Anche nel mercato italiano sta giungendo l'oppio, sostanza assai rara -
allo stato puro - fino a poco tempo fa: circostanza questa certo non
casuale, se si tiene conto dell'aumento smisurato della produzione in
Afganistan. I dati ufficiali diffusi dalle varie agenzie riguardanti il
2006 non lasciano infatti margini di dubbio: la produzione ha
registrato un incremento del 49% rispetto al 2005, mentre le
coltivazioni sono aumentate del 59%. Secondo l'Ufficio delle Nazioni
Unite contro la droga e il crimine (Undcp), "il raccolto di quest'anno
si aggirerà sulle 6.100 tonnellate d'oppio, circa il
92%dell'offerta mondiale. Eccede di un 30% il consumo globale". Nel
2005 qualcuno aveva evidenziato, con grande enfasi propagandistica, una
modesta riduzione delle aree coltivate a papavero (che peraltro non
corrispondeva ad una effettiva diminuzione della produzione oppiacea);
ma adesso non ci sono più margini d'equivoco: dai 260.000 acri
del 2005 siamo balzati agli attuali 400.000, nonostante la distruzione
di circa 38.000 acri coltivati.
Da tempo, d'altronde, l'Afganistan è il principale produttore di
oppio, pressoché senza rivali; ma ormai siamo al record assoluto
ed è emblematico che ciò stia avvenendo sotto
l'occupazione militare statunitense e della Nato, dopo che tra i
proclamati obiettivi della guerra preventiva al terrorismo vi era
proprio la lotta al narcotraffico, anche se fu proprio la Cia assieme
ai fidi servizi segreti pakistani ad introdurre massicciamente la
produzione dell'oppio ai tempi della resistenza contro l'occupazione
sovietica.
Con la produzione del 1994 (2.800 tonnellate), l'Afganistan
superò la Birmania: oltre l'80% dell'eroina smerciata in Europa
occidentale proveniva allora dalla Mezzaluna d'oro (Afganistan e
Pakistan).

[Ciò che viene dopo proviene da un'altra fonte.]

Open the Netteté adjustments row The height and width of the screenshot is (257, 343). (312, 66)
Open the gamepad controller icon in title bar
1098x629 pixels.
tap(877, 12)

Fino al 1998, ossia sotto il Governo del presidente Rabbani
e poi sotto i Talebani, la produzione si mantenne a quel livello, per
poi raggiungere nel 1999 il record di 4.600 tonnellate.
Il regime talebano da parte sua, si accontentava di imporre, come per
qualsiasi altra coltura, una tassa pari al 10%, ossia la "zakat"

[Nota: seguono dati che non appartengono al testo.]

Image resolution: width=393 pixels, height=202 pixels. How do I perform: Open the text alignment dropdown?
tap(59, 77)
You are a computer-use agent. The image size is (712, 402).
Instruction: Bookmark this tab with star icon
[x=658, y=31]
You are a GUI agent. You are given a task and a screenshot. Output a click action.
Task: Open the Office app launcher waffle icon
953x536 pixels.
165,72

(decima musulmana) e con la guerra ha rinunciato anche a questa, per
assicurarsi l'appoggio delle tribù che coltivano abitualmente il
papavero; tanto più che la loro presenza è forte nelle
province di Helmand e del Nangarhar, due importanti regioni di clan
pashtun.
Evidentemente, aldilà della retorica proibizionista della War on
drugs, pure gli occupanti si sono presto resi conto che oltre a
costituire la principale risorsa economica del paese - con quasi tre
milioni di afgani che vivono di essa - la produzione dell'oppio
è fondamentale per mantenere alleanze con i poteri tribali, per
controllare il territorio e per non far precipitare ulteriormente la
situazione sociale stretta dalla miseria.
D'altra parte il capitale, da sempre, non fa distinzione tra ciò
che lecito o illecito, così come la legge del profitto non si
occupa di questioni di natura morale.
Eppure, di fronte a tale più che evidente realtà, l'Onu,
la Nato e l'amministrazione statunitense continuano ad utilizzare,
strumentalmente, il problema del narcotraffico come pretesto per
l'occupazione militare e le operazioni di guerra.
In questi ultimi mesi si sono infatti sprecate le dichiarazioni in tal
senso: da quelle del generale David Richards, comandante
dell'Isaf-Nato, a quelle di Antonio Mario Costa, direttore esecutivo
dell'Undcp, che ha recentemente chiesto alla Nato di intervenire per la
distruzione delle coltivazioni, invitando il governo afgano a riempire
entro sei mesi le celle di un nuovo edificio carcerario di massima
sicurezza.
Ma l'equazione narcotraffico-guerriglia talebana appare del tutto
discutibile, o quantomeno rispondente alla verità quanto quella
narcotraffico-occupazione militare o quella narcotraffico-governo
islamico. Infatti se la produzione è cresciuta nelle province
meridionali dove la guerriglia impera, è altrettanto vero che
è aumentata anche in aree pacificate e sotto controllo
governativo, tanto è vero che solo 6 province su 34 ne risultano
esenti. Inoltre, mentre nell'enclave pashtun e talebana di Kandahar la
produzione è scesa dell'87%, il governo Karzai, a partire dal
fratello del presidente, risulta coinvolto con svariati ministri e alti
gradi nel narco-business.
E, certo, senza sollevare alcuno scandalo.
U. F.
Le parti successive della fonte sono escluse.